BEYROUTH: L'armée libanaise a annoncé mardi avoir entamé son déploiement dans un village du sud du pays dont l'armée israélienne contrôlait les abords, en vertu d'un accord avec Israël sur les "zones pilotes" parrainé par Washington.

Cette mesure intervient alors que le président libanais doit rencontrer mardi Donald Trump à la Maison Blanche.

"Les unités militaires ont commencé ce matin à se déployer à Zawtar al-Gharbiya", une localité de la région de Nabatiyé, a annoncé un communiqué de l'armée.

Des médias libanais ont montré des véhicules de l'armée, l'un d'eux arborant le drapeau libanais, entrant dans la localité située à la lisière de la "zone de sécurité" établie par l'armée israélienne.

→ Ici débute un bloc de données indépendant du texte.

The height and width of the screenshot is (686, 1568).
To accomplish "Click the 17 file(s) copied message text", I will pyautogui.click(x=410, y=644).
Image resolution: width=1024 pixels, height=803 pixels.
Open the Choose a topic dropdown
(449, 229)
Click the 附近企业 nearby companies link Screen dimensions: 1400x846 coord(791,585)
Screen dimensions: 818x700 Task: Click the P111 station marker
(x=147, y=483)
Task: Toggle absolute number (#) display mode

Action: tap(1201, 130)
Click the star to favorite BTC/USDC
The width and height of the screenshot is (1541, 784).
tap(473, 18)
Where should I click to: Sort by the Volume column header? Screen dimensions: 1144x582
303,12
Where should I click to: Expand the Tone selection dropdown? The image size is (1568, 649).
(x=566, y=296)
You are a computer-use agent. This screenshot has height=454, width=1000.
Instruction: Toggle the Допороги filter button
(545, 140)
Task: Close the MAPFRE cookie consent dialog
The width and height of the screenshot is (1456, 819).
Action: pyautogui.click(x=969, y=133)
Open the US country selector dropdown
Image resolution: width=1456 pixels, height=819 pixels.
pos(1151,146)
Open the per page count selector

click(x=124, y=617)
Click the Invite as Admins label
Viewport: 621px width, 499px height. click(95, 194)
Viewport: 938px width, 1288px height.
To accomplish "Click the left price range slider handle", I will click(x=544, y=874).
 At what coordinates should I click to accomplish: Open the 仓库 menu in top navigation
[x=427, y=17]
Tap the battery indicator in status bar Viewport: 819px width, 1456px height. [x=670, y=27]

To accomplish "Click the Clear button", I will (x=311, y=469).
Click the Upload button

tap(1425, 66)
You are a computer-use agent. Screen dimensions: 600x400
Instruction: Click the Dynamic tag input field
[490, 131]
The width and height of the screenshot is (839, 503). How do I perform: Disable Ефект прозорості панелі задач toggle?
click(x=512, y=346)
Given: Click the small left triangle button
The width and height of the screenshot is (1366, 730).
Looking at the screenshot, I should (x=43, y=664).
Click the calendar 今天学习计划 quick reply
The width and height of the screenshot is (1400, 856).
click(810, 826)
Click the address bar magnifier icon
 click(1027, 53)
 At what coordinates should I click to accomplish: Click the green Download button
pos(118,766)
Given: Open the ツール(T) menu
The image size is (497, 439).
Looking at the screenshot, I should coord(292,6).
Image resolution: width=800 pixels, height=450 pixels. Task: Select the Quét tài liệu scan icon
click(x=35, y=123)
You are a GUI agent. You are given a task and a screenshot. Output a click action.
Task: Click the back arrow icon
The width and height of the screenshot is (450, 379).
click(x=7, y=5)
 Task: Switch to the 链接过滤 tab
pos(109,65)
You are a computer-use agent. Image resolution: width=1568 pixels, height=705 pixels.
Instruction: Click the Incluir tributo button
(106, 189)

L'établissement de "zones pilotes" confiées à l'armée est prévu par l'accord-cadre signé en juin par les deux pays pour mettre fin à l'état de guerre entre eux.

Ce déploiement est le premier test de l'accord visant à obtenir le retrait progressif des forces israéliennes du sud du Liban et le désarmement du Hezbollah pro-iranien.

Le département d'Etat américain avait annoncé lundi soir que l'armée libanaise avait commencé à assurer la sécurité de trois villages du sud, Zawtar Al-Gharbiya, Froun et Srifa.

Mais l'armée israélienne n'est pas présente dans ces deux dernières localités.

"C'est l'occasion pour l'Etat libanais de commencer à réaffirmer son contrôle de zones historiquement dominées par le Hezbollah", avait réagi un haut responsable de la diplomatie américaine.

L'armée israélienne a pour sa part déclaré qu'elle allait "adapter son dispositif dans l'une des zones pilotes afin de permettre aux Forces armées libanaises de remplir leur mission, tout en garantissant la sécurité des soldats de Tsahal et en préservant son droit à l'autodéfense et à la neutralisation des menaces".

Le Hezbollah pro-iranien est opposé à l'accord avec Israël et refuse d'être désarmé.

Le groupe avait entraîné le pays début mars dans une nouvelle guerre avec Israël, en solidarité avec l'Iran.